[Stored rows]
· · · ·
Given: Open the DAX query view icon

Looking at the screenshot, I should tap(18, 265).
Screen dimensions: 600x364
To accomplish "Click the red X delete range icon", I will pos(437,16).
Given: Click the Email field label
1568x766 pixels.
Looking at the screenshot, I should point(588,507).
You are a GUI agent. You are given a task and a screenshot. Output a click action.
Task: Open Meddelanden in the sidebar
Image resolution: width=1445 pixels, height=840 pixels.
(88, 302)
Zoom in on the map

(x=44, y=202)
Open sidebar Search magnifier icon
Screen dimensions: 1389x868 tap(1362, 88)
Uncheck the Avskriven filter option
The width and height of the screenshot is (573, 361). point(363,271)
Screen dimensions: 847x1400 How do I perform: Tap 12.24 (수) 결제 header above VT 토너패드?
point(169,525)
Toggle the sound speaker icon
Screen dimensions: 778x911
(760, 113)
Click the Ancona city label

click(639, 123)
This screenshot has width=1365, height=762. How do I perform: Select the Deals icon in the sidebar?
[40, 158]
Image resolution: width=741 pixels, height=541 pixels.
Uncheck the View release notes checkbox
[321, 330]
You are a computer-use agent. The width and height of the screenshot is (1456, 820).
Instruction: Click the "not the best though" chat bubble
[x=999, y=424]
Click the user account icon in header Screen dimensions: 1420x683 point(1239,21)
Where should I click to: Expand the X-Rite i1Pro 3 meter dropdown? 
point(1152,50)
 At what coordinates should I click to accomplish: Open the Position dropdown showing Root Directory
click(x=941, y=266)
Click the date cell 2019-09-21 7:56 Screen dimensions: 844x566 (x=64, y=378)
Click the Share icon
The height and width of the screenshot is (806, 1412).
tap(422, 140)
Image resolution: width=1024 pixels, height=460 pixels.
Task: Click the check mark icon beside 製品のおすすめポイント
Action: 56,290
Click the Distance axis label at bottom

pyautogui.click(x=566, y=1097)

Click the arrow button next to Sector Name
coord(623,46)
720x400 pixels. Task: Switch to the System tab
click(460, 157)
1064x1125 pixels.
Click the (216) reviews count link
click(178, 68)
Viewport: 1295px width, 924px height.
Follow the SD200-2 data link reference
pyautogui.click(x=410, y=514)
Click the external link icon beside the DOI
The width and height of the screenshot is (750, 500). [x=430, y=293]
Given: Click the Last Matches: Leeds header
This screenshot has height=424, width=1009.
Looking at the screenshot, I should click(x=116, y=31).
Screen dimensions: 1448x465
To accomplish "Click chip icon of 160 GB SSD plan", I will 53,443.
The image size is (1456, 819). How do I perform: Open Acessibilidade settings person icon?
· · · ·
[Directive] Reproduce every row above word for word, keeping each line and its order unchanged.

[The answer]
Given: Open the DAX query view icon

Looking at the screenshot, I should tap(18, 265).
Screen dimensions: 600x364
To accomplish "Click the red X delete range icon", I will pos(437,16).
Given: Click the Email field label
1568x766 pixels.
Looking at the screenshot, I should point(588,507).
You are a GUI agent. You are given a task and a screenshot. Output a click action.
Task: Open Meddelanden in the sidebar
Image resolution: width=1445 pixels, height=840 pixels.
(88, 302)
Zoom in on the map

(x=44, y=202)
Open sidebar Search magnifier icon
Screen dimensions: 1389x868 tap(1362, 88)
Uncheck the Avskriven filter option
The width and height of the screenshot is (573, 361). point(363,271)
Screen dimensions: 847x1400 How do I perform: Tap 12.24 (수) 결제 header above VT 토너패드?
point(169,525)
Toggle the sound speaker icon
Screen dimensions: 778x911
(760, 113)
Click the Ancona city label

click(639, 123)
This screenshot has width=1365, height=762. How do I perform: Select the Deals icon in the sidebar?
[40, 158]
Image resolution: width=741 pixels, height=541 pixels.
Uncheck the View release notes checkbox
[321, 330]
You are a computer-use agent. The width and height of the screenshot is (1456, 820).
Instruction: Click the "not the best though" chat bubble
[x=999, y=424]
Click the user account icon in header Screen dimensions: 1420x683 point(1239,21)
Where should I click to: Expand the X-Rite i1Pro 3 meter dropdown? 
point(1152,50)
 At what coordinates should I click to accomplish: Open the Position dropdown showing Root Directory
click(x=941, y=266)
Click the date cell 2019-09-21 7:56 Screen dimensions: 844x566 (x=64, y=378)
Click the Share icon
The height and width of the screenshot is (806, 1412).
tap(422, 140)
Image resolution: width=1024 pixels, height=460 pixels.
Task: Click the check mark icon beside 製品のおすすめポイント
Action: 56,290
Click the Distance axis label at bottom

pyautogui.click(x=566, y=1097)

Click the arrow button next to Sector Name
coord(623,46)
720x400 pixels. Task: Switch to the System tab
click(460, 157)
1064x1125 pixels.
Click the (216) reviews count link
click(178, 68)
Viewport: 1295px width, 924px height.
Follow the SD200-2 data link reference
pyautogui.click(x=410, y=514)
Click the external link icon beside the DOI
The width and height of the screenshot is (750, 500). [x=430, y=293]
Given: Click the Last Matches: Leeds header
This screenshot has height=424, width=1009.
Looking at the screenshot, I should click(x=116, y=31).
Screen dimensions: 1448x465
To accomplish "Click chip icon of 160 GB SSD plan", I will 53,443.
The image size is (1456, 819). How do I perform: Open Acessibilidade settings person icon?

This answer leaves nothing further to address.